Friday, 26 de April de 2024 ISSN 1519-7670 - Ano 24 - nº 1285

O senhor do tempo e da política

A cobertura pela imprensa brasileira do episódio dos cartões corporativos (ainda em curso) oferece aos analistas da mídia uma oportunidade interessante para refletir sobre o papel dos jornais como atores ativos da política contemporânea, tema ainda não estudado com a profundidade necessária.

Neste episódio, a imprensa desenvolveu seu trabalho de guardião da ética pública, papel que os jornais costumam advogar para si. As denúncias dos abusos serviram para alertar a sociedade sobre os desmandos cometidos por funcionários e desencadear medidas coercitivas por parte do Estado. Até aí, tudo bem, a imprensa desempenhou um importante papel de vigilância social.

Quero aproveitar esta cobertura e fazer uma reflexão sobre a atuação dos jornais brasileiros como agentes ativos da política. Desvirtuando sua finalidade, os jornais extrapolam suas funções de quarto poder e assumiram, de maneira deslavada, um papel ativo no desenvolvimento da política, uma performance decisiva no jogo do poder.

Vou concentrar-me na cobertura do Estado de S.Paulo porque este jornal teve um papel determinante nas denúncias e assumiu no episódio uma função política explícita. Ele não revelou fatos apenas, foi muito além: arvorou-se como responsável pelas conseqüências que o episódio desencadeou, assumindo uma posição política explícita na cobertura.
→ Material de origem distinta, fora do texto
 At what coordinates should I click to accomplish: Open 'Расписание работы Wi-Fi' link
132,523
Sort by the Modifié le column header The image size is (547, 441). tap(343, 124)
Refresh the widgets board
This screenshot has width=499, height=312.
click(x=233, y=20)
Passo a dar alguns exemplos sem pretender ser exaustivo.

Performance enaltecida

No dia 31 de janeiro (pagina A4), o Estadão deu em manchete que o TCU decidira esmiuçar gastos do governo com cartões corporativos. No lide, o jornal relata, desnecessariamente, que foi ele quem revelara, em reportagem do dia 13/1, que ministros utilizaram o cartão para quitar dívidas pessoais. Ou seja, o jornal se auto-atribui a notícia, passa a ser notícia de si próprio. Até aí, tudo bem, embora indesejáveis numa cobertura jornalística, autopromoções acontecem. Mas, há muito mais que autopromoção na cobertura do jornalão.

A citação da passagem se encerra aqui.